▶ **Assigned task**
Please write out all of the entries without altering anything.

[Stored data]
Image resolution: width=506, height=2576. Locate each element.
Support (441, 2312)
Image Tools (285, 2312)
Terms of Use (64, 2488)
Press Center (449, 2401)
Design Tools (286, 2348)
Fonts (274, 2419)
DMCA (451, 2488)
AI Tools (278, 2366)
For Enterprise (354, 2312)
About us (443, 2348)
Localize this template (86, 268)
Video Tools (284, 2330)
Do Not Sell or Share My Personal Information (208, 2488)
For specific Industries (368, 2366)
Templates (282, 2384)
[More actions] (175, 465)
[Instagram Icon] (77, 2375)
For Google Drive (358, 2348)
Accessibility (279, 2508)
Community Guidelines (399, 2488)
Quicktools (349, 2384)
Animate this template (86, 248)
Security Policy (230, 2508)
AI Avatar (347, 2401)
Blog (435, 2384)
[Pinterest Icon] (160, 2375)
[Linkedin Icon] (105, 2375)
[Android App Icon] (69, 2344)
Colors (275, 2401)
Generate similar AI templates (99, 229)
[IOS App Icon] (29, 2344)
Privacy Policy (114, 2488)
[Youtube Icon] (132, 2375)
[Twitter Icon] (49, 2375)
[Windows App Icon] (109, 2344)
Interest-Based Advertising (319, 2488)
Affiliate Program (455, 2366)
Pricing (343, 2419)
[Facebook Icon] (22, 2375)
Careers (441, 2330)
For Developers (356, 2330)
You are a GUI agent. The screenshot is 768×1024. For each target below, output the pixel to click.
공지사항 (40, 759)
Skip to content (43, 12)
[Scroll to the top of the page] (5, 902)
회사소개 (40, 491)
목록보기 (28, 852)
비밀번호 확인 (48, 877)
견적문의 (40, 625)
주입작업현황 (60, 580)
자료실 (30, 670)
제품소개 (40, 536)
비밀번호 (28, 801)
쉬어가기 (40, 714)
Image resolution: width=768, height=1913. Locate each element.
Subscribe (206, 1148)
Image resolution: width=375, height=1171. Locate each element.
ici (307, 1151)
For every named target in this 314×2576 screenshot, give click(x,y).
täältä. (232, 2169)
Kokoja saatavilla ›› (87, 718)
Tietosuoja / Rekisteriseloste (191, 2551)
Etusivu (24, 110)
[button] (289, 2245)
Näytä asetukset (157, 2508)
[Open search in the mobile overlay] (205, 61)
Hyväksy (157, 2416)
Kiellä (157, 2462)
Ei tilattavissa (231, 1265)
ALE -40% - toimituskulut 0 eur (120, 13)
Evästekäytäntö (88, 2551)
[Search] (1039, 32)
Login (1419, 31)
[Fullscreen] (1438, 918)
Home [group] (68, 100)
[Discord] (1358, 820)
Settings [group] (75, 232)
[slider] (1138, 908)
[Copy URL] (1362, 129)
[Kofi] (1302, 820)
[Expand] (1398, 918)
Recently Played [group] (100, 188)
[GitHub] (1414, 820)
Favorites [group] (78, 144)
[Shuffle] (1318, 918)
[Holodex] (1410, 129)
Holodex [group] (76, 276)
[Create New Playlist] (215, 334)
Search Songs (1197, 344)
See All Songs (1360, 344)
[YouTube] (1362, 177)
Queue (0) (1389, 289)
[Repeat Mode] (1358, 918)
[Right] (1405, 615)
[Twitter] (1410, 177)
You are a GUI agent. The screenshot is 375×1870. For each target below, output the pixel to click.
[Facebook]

▶ **Task result**
Image resolution: width=506, height=2576. Locate each element.
Support (441, 2312)
Image Tools (285, 2312)
Terms of Use (64, 2488)
Press Center (449, 2401)
Design Tools (286, 2348)
Fonts (274, 2419)
DMCA (451, 2488)
AI Tools (278, 2366)
For Enterprise (354, 2312)
About us (443, 2348)
Localize this template (86, 268)
Video Tools (284, 2330)
Do Not Sell or Share My Personal Information (208, 2488)
For specific Industries (368, 2366)
Templates (282, 2384)
[More actions] (175, 465)
[Instagram Icon] (77, 2375)
For Google Drive (358, 2348)
Accessibility (279, 2508)
Community Guidelines (399, 2488)
Quicktools (349, 2384)
Animate this template (86, 248)
Security Policy (230, 2508)
AI Avatar (347, 2401)
Blog (435, 2384)
[Pinterest Icon] (160, 2375)
[Linkedin Icon] (105, 2375)
[Android App Icon] (69, 2344)
Colors (275, 2401)
Generate similar AI templates (99, 229)
[IOS App Icon] (29, 2344)
Privacy Policy (114, 2488)
[Youtube Icon] (132, 2375)
[Twitter Icon] (49, 2375)
[Windows App Icon] (109, 2344)
Interest-Based Advertising (319, 2488)
Affiliate Program (455, 2366)
Pricing (343, 2419)
[Facebook Icon] (22, 2375)
Careers (441, 2330)
For Developers (356, 2330)
You are a GUI agent. The screenshot is 768×1024. For each target below, output the pixel to click.
공지사항 (40, 759)
Skip to content (43, 12)
[Scroll to the top of the page] (5, 902)
회사소개 (40, 491)
목록보기 (28, 852)
비밀번호 확인 (48, 877)
견적문의 (40, 625)
주입작업현황 (60, 580)
자료실 (30, 670)
제품소개 (40, 536)
비밀번호 (28, 801)
쉬어가기 (40, 714)
Image resolution: width=768, height=1913. Locate each element.
Subscribe (206, 1148)
Image resolution: width=375, height=1171. Locate each element.
ici (307, 1151)
For every named target in this 314×2576 screenshot, give click(x,y).
täältä. (232, 2169)
Kokoja saatavilla ›› (87, 718)
Tietosuoja / Rekisteriseloste (191, 2551)
Etusivu (24, 110)
[button] (289, 2245)
Näytä asetukset (157, 2508)
[Open search in the mobile overlay] (205, 61)
Hyväksy (157, 2416)
Kiellä (157, 2462)
Ei tilattavissa (231, 1265)
ALE -40% - toimituskulut 0 eur (120, 13)
Evästekäytäntö (88, 2551)
[Search] (1039, 32)
Login (1419, 31)
[Fullscreen] (1438, 918)
Home [group] (68, 100)
[Discord] (1358, 820)
Settings [group] (75, 232)
[slider] (1138, 908)
[Copy URL] (1362, 129)
[Kofi] (1302, 820)
[Expand] (1398, 918)
Recently Played [group] (100, 188)
[GitHub] (1414, 820)
Favorites [group] (78, 144)
[Shuffle] (1318, 918)
[Holodex] (1410, 129)
Holodex [group] (76, 276)
[Create New Playlist] (215, 334)
Search Songs (1197, 344)
See All Songs (1360, 344)
[YouTube] (1362, 177)
Queue (0) (1389, 289)
[Repeat Mode] (1358, 918)
[Right] (1405, 615)
[Twitter] (1410, 177)
You are a GUI agent. The screenshot is 375×1870. For each target below, output the pixel to click.
[Facebook]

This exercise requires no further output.